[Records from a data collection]
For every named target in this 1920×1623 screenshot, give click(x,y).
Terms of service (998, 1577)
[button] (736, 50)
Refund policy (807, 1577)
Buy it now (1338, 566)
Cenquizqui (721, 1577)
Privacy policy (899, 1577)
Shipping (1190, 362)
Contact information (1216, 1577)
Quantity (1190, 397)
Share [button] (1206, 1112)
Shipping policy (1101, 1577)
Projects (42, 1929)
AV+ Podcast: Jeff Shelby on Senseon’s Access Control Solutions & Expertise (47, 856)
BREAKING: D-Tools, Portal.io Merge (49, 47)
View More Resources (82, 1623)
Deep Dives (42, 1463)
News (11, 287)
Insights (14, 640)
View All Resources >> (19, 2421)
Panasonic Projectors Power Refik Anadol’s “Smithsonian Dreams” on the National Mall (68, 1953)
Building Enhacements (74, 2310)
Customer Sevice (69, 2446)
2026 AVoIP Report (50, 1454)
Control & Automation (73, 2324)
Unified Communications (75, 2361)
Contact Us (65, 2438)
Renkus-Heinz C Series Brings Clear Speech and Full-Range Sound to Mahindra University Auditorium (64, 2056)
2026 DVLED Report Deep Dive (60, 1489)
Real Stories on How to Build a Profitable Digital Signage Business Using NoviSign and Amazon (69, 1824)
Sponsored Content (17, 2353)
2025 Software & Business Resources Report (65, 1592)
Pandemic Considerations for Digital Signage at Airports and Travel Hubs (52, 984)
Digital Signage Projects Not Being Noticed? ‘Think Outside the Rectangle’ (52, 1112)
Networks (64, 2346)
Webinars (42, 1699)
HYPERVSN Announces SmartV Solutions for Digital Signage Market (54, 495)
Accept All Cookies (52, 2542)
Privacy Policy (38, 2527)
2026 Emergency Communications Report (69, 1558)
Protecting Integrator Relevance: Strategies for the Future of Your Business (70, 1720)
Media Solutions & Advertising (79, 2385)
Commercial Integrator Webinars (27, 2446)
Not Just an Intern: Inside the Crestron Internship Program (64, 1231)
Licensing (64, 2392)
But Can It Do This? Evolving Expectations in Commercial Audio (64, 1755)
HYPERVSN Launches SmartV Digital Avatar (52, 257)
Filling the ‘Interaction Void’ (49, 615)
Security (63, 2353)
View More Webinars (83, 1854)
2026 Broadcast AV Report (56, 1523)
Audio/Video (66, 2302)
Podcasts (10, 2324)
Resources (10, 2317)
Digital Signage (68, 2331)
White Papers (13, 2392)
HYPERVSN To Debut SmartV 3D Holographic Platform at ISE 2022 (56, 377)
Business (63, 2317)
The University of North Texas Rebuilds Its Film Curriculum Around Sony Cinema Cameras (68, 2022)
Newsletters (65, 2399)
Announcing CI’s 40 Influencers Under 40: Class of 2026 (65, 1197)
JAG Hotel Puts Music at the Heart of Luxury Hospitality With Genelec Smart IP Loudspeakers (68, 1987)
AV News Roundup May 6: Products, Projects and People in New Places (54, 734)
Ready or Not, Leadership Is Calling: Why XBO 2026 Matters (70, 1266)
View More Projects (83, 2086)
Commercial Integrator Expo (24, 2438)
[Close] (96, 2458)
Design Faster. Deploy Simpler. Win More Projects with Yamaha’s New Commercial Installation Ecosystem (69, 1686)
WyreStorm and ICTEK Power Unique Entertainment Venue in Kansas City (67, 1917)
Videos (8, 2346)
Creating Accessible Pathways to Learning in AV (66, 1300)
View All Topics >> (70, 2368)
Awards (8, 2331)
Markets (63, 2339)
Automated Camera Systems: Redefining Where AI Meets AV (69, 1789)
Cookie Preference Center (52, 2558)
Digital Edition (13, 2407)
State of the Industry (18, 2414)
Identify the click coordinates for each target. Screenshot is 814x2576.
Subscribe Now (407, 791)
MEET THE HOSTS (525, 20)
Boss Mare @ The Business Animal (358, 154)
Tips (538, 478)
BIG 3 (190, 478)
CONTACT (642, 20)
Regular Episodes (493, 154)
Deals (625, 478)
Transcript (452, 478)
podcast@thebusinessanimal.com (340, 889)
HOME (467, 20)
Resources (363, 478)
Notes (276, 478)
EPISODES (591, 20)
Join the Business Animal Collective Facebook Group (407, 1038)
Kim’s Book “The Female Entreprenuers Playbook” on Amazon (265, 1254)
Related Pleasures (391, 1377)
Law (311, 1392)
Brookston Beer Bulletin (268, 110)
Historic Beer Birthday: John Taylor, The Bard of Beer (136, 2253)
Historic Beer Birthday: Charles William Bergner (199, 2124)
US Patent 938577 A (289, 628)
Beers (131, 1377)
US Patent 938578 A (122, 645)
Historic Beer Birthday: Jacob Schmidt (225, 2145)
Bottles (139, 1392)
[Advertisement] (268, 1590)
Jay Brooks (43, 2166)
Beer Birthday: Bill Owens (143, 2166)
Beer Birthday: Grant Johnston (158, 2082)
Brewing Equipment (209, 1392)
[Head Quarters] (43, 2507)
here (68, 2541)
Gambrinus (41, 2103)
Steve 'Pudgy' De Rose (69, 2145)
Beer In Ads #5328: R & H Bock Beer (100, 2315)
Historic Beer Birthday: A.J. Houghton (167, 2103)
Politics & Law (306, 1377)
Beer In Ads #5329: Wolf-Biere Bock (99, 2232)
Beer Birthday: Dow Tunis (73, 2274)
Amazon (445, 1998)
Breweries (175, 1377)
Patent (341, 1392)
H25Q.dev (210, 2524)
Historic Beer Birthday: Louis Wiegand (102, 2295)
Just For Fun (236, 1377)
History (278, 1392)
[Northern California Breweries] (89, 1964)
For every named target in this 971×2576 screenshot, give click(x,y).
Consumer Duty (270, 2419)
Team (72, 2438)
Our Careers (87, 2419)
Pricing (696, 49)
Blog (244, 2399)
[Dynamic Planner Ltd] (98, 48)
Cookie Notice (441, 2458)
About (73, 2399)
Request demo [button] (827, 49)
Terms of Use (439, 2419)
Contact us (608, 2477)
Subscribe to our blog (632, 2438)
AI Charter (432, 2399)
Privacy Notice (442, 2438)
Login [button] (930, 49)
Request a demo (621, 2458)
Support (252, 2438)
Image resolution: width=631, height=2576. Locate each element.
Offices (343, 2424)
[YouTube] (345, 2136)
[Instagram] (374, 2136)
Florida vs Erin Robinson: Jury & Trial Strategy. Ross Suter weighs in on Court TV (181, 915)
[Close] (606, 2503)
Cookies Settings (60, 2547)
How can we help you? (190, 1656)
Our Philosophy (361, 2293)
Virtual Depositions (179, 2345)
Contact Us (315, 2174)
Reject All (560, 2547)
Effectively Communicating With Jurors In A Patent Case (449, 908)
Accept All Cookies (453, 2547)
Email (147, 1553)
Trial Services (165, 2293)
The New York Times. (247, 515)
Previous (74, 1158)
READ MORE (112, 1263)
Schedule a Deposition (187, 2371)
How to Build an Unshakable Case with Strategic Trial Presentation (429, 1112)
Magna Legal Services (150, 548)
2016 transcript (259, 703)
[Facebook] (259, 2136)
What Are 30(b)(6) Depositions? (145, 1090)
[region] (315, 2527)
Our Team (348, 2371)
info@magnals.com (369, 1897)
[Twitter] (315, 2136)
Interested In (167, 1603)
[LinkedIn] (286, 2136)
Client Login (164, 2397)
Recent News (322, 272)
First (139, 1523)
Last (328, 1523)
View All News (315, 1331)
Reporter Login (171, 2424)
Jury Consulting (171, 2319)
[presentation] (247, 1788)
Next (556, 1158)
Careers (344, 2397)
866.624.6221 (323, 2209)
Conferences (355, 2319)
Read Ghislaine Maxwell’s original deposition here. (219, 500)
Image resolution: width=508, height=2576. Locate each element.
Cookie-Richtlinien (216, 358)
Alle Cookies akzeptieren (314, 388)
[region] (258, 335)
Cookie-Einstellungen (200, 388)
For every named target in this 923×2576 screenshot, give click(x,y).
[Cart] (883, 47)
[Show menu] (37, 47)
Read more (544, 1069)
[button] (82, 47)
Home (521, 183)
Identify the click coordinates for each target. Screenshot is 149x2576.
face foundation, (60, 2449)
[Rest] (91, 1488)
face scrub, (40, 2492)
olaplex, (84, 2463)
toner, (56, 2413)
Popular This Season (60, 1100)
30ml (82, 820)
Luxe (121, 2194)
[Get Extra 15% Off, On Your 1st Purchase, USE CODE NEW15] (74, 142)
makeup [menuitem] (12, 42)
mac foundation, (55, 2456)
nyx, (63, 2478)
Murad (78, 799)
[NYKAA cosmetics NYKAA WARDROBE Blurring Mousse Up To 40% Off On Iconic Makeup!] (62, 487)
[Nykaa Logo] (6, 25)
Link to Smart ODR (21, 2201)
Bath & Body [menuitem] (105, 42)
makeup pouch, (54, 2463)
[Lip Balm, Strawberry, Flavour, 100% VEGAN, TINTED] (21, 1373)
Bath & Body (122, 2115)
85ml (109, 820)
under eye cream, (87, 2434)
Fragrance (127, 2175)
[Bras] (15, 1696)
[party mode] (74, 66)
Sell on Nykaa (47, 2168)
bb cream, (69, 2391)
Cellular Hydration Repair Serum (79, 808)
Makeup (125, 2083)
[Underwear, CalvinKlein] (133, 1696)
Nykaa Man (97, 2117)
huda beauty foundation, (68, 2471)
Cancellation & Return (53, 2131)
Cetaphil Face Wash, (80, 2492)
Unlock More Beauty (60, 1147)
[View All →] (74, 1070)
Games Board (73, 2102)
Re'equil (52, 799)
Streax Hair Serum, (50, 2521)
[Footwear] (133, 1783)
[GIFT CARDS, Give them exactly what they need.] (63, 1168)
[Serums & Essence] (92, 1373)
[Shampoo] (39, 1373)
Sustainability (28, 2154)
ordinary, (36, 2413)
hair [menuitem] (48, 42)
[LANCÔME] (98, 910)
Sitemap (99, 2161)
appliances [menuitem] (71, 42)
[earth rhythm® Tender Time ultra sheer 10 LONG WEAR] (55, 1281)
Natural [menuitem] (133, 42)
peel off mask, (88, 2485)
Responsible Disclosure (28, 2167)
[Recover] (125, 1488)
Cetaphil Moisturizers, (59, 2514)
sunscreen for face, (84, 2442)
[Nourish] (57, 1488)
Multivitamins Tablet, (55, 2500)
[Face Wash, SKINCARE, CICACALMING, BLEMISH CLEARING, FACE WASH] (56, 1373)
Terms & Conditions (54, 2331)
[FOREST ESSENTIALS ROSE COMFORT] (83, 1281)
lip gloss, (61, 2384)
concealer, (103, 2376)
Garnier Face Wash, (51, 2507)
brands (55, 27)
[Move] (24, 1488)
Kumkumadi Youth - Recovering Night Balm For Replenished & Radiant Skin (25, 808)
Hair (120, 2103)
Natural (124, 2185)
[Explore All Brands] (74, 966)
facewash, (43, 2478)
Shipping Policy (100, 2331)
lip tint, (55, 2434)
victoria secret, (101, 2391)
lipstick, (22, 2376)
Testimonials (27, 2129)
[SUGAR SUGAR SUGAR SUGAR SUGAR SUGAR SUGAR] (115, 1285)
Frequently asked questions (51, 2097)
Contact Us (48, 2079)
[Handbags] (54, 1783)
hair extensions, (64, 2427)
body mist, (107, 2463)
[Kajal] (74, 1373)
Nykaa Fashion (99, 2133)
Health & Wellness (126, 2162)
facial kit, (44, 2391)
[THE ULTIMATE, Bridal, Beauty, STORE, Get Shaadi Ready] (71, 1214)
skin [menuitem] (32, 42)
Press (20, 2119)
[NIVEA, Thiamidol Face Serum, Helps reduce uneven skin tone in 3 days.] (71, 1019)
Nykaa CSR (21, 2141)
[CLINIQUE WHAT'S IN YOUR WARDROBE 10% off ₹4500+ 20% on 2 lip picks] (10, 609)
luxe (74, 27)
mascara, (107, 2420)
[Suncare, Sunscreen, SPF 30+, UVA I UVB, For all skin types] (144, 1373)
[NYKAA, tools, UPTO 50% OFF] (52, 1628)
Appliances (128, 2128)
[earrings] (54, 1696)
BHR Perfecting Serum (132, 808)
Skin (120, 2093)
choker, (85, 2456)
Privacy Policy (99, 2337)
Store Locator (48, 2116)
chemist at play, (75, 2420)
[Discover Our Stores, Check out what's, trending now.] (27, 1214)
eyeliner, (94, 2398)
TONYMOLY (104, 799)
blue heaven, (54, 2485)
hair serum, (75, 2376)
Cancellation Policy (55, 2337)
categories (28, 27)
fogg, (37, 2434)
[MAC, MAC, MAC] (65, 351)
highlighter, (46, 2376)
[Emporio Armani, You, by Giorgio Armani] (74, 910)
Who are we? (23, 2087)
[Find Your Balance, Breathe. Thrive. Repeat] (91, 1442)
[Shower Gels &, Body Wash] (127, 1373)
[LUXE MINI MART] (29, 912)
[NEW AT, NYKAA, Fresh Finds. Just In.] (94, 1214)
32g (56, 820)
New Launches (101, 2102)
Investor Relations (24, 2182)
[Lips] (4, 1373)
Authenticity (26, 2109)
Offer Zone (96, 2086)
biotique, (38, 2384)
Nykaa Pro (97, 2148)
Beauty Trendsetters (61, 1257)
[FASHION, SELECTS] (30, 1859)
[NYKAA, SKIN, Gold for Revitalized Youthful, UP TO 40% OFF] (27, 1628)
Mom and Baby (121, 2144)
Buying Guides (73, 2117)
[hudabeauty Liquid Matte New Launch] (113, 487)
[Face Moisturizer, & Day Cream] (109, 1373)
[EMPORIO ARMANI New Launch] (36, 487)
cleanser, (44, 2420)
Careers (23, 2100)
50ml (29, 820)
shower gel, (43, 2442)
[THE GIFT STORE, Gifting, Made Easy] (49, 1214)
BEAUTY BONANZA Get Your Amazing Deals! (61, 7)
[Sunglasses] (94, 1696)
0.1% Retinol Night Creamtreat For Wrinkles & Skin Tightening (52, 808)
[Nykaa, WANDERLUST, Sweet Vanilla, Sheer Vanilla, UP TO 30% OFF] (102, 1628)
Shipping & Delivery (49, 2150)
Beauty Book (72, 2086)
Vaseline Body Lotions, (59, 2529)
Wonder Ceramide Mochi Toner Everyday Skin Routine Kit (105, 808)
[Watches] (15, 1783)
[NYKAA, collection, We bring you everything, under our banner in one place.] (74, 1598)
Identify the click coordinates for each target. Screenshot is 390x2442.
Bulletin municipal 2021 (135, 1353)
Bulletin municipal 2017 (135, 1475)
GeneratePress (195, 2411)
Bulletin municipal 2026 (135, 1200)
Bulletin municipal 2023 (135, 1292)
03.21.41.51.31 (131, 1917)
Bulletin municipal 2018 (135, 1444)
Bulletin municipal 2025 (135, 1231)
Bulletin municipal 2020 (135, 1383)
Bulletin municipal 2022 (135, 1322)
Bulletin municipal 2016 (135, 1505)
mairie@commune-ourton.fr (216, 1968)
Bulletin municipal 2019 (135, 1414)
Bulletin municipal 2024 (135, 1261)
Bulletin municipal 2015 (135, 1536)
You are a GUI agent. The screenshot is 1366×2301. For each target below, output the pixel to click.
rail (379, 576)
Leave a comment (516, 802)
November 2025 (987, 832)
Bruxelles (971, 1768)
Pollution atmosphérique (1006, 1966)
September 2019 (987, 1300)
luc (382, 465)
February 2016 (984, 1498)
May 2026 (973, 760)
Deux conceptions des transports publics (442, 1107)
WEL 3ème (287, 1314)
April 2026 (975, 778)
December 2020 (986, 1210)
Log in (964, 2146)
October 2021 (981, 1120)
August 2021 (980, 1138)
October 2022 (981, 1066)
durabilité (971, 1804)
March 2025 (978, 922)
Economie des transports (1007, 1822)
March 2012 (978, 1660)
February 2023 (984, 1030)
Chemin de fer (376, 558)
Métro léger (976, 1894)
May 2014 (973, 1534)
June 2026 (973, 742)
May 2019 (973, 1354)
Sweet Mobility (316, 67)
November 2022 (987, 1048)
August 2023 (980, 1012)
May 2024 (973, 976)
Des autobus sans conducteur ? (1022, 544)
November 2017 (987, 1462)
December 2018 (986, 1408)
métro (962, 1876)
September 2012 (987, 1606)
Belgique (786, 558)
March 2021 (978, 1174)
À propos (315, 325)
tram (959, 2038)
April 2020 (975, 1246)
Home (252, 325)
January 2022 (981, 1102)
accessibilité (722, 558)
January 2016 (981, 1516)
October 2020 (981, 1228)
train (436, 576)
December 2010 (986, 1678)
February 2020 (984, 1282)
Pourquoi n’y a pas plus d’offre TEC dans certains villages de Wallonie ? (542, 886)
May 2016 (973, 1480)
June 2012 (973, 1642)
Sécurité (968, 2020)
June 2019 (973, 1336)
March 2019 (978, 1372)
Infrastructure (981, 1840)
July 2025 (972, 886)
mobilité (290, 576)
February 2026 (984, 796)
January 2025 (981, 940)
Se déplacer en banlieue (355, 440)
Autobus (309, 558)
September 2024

Exercise>
Every line containing the string "Power" in the entries should be counted; give the resulting number and nothing else.

Exercise response>
2